Il est encore sous garantie ?
Personnellement, j'ai eu le même souci avec un iPod 3G (encore sous garantie, mais ça vaut le coup d'essayer même si c'est pas le cas pour toi), et je suis allé làhttp://depot.info.apple.com/ipod/.
Au final, (et vu que j'avais envoyé par deux fois le formulaire, par erreur) je me suis retrouvé avec 2 paires d'écouteurs neufs, dans les trois jours, sans débourser un centime, ni même en devant retourner les anciens écouteurs !!  

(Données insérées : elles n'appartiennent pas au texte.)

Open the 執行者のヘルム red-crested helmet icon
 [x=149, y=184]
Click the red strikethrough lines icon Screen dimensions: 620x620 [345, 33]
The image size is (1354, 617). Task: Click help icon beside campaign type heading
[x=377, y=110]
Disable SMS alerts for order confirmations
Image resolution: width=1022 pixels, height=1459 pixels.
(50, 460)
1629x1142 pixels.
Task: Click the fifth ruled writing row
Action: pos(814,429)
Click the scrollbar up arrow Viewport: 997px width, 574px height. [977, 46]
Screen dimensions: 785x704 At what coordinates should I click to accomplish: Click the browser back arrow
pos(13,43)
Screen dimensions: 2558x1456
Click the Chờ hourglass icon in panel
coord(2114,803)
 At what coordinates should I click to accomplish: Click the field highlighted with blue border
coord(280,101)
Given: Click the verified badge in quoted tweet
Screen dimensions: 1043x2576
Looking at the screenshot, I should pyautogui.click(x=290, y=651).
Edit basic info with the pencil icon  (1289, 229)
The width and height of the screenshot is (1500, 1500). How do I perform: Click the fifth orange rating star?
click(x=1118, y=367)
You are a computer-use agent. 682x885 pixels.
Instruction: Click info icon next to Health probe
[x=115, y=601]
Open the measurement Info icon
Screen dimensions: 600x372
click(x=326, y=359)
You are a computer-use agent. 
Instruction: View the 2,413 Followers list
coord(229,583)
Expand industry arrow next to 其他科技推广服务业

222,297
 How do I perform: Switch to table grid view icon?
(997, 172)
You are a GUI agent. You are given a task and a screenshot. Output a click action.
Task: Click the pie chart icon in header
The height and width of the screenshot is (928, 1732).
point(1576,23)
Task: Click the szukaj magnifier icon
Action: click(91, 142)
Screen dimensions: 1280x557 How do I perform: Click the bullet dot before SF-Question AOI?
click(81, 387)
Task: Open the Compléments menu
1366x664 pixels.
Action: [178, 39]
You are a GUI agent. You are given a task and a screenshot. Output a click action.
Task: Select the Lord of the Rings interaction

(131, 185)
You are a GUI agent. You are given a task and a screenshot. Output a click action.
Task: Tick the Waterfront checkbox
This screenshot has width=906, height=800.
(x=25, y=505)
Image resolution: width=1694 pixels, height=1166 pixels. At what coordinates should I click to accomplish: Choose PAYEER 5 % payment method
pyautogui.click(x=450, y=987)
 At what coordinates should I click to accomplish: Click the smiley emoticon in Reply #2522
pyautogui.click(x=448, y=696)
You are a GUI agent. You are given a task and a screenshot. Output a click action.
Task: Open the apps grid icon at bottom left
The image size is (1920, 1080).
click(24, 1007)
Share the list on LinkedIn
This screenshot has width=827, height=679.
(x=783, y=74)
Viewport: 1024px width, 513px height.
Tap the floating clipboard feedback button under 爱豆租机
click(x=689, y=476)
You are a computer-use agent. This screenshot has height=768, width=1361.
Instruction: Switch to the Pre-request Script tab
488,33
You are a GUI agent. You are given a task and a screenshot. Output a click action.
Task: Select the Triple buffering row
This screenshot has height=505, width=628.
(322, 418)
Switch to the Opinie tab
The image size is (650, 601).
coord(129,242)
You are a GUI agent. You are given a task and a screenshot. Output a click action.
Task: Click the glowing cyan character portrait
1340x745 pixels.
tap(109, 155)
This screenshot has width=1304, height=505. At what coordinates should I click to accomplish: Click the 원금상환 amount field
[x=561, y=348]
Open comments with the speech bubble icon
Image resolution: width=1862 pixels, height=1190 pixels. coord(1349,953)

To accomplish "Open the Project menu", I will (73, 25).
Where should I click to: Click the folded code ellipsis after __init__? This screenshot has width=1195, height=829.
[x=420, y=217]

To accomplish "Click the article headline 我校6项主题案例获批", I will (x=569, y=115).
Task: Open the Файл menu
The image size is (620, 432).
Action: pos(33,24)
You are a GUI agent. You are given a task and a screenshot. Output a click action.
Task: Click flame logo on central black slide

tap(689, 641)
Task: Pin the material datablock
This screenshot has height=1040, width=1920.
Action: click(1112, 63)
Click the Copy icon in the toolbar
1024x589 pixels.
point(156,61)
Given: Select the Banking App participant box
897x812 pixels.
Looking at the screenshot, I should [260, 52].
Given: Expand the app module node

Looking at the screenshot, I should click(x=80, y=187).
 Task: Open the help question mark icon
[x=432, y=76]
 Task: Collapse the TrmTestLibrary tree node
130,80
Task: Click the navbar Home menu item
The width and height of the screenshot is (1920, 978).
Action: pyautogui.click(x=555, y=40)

À toi de voir, mais sur ce coup là Apple m'a carrément bluffé


----------



## golf (22 Novembre 2005)

C'est une question pour le : Forum iPod - iGeneration.fr


----------



## darkbeno (31 Décembre 2005)

Neil_Diaz a dit:
			
		

> Bonsoir tout le monde
> 
> a force de me servire des ecouteurs de mon ipod ils ont fini par rendre l'ame... et j'aimerais bien savoir ou est ce que je pourais en commander, j'ai chercher a plusieurs sites mais les ecouteurs qu'ils proposent coutent carrement plus chére que un nouvel ipod...
> 
> ...



perso, ça fait bien longtemps que je n'utilise plus les écouteurs d'origine du iPod, ils sont vraiment de très médiocre qualité. De plus ce genre d'écouteur est bien plus dommageable pour les tympans que les casques, qui eux, atténuent les bruits environnants, t'évitant ainsi de pousser le volume comme un taré dans les endroits tels que le métro... 
Quand je me servais encore des écouteurs d'origines, j'avais vraiment un mauvais son, ridicule dans les basses, et j'avais souvent mal aux oreilles... Et puis t'investi une fois dans un bon casque, tu le regrette pas.


----------



## mlle.m (9 Décembre 2010)

Matt74 a dit:


> Il est encore sous garantie ?
> Personnellement, j'ai eu le même souci avec un iPod 3G (encore sous garantie, mais ça vaut le coup d'essayer même si c'est pas le cas pour toi), et je suis allé làhttp://depot.info.apple.com/ipod/.
> Au final, (et vu que j'avais envoyé par deux fois le formulaire, par erreur) je me suis retrouvé avec 2 paires d'écouteurs neufs, dans les trois jours, sans débourser un centime, ni même en devant retourner les anciens écouteurs !!
> 
> À toi de voir, mais sur ce coup là Apple m'a carrément bluffé


comment a tu fait pour remplir le formulaire ?
merci d'avance


----------



## wath68 (9 Décembre 2010)

Le post date d'il y a 5 ans 

En français c'est plus simple : https://selfsolve.apple.com/GetWarranty.do
Tu cherches ton numéro de série puis tu suis les indications.


----------



## Deleted member 18124 (9 Décembre 2010)

J'ai récemment remplacé les écouteurs de mon iPod Touch. J'en ai trouvé à 20 euros chez l'APR où j'ai acheté mon Mac actuel (iConcept à Bordeaux).


----------